It was thirty-two years ago, and the memory is still strong. I was in my second year as campus pastor at my alma mater in St. Paul. A beloved faculty member was fired just days before the start of the school year. We became a community in pain, crisis, and conflict. Emotions were running high, and feelings were deep, and we needed to be ready for the students to watch us as we taught by our actions, words, and reactions. I wrote a pastoral letter to the community asking for calm and redemptive love as we muddled our way forward. The stakes are even higher for us in our divisions across our nation. I’ll share some of what I wrote then, never thinking it might apply so intensely today.
Two options
There are two options that lie before us all in a time of dissension: to destroy or to create. Used creatively, conflict can become a source of understanding. Used destructively, conflict can tear us apart from our spiritual rootedness in God’s love.
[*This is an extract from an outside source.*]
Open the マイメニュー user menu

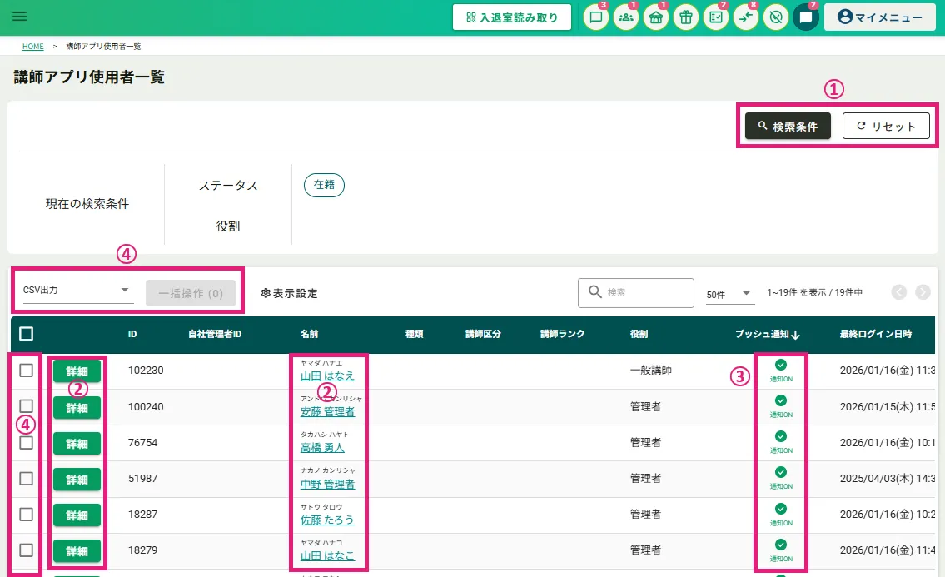[880, 17]
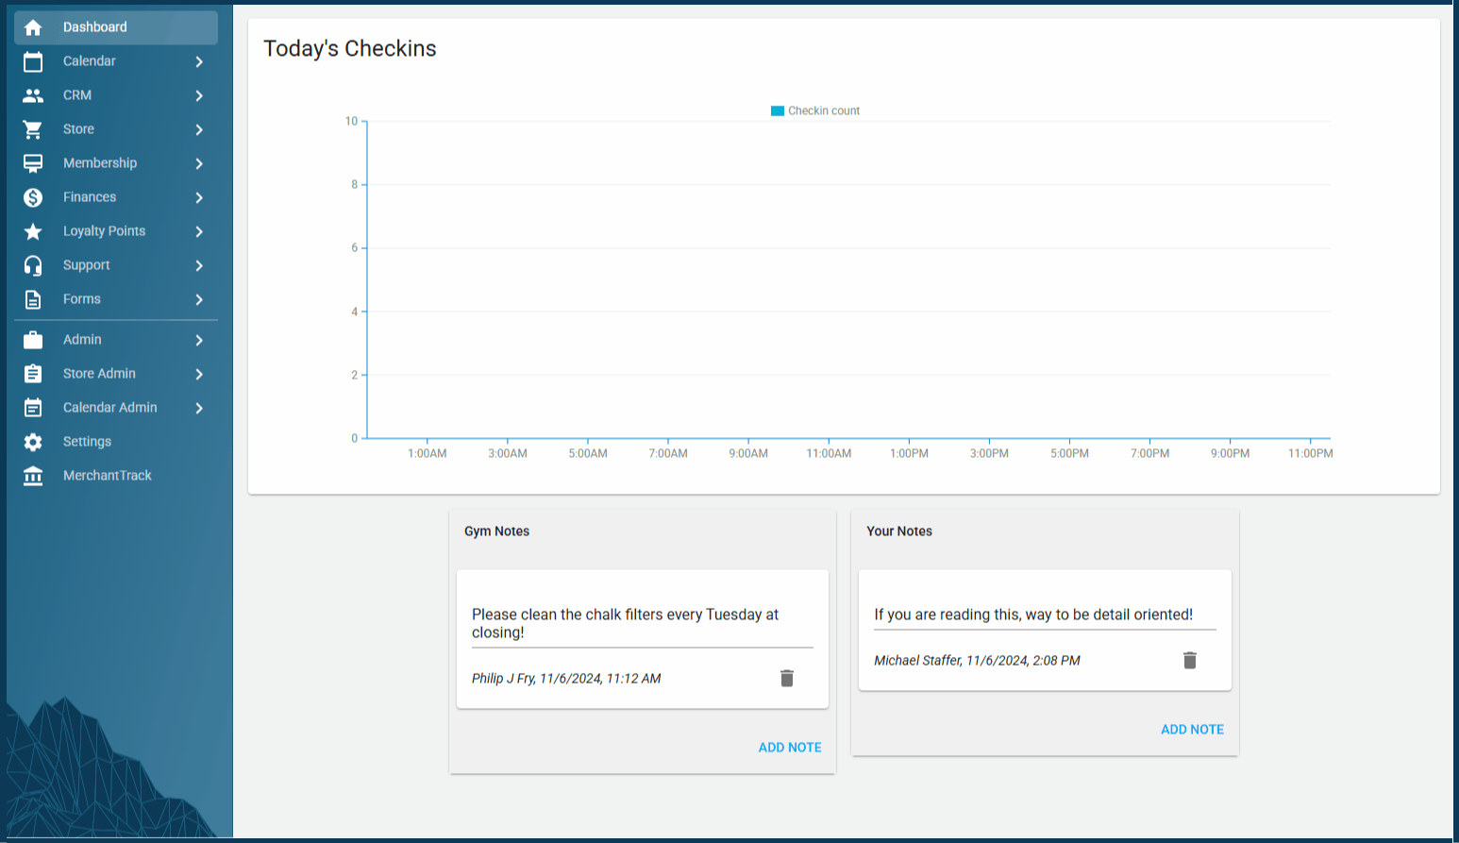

It makes a difference in how we live with one another in times of stress and conflict….
It means I cannot merely seek my own way, position, and agenda. I am compelled by love to listen to differences with respect and to seek mutual reconciliation whenever possible. Isaiah 11:9 says, “They will not hurt or destroy on all my holy mountain….” I take that to be a word to us all in the midst of controversies—we too must be careful not to hurt or destroy one another.
Let us be careful…
An award was offered in an art competition for the best depiction of peace. The winning painting showed a rugged ocean cliff, storms raging above, rain pelting down, waves splashing angrily against the cliff, and in the midst of the stormy scene, a bird building a nest on a small ledge of the cliff.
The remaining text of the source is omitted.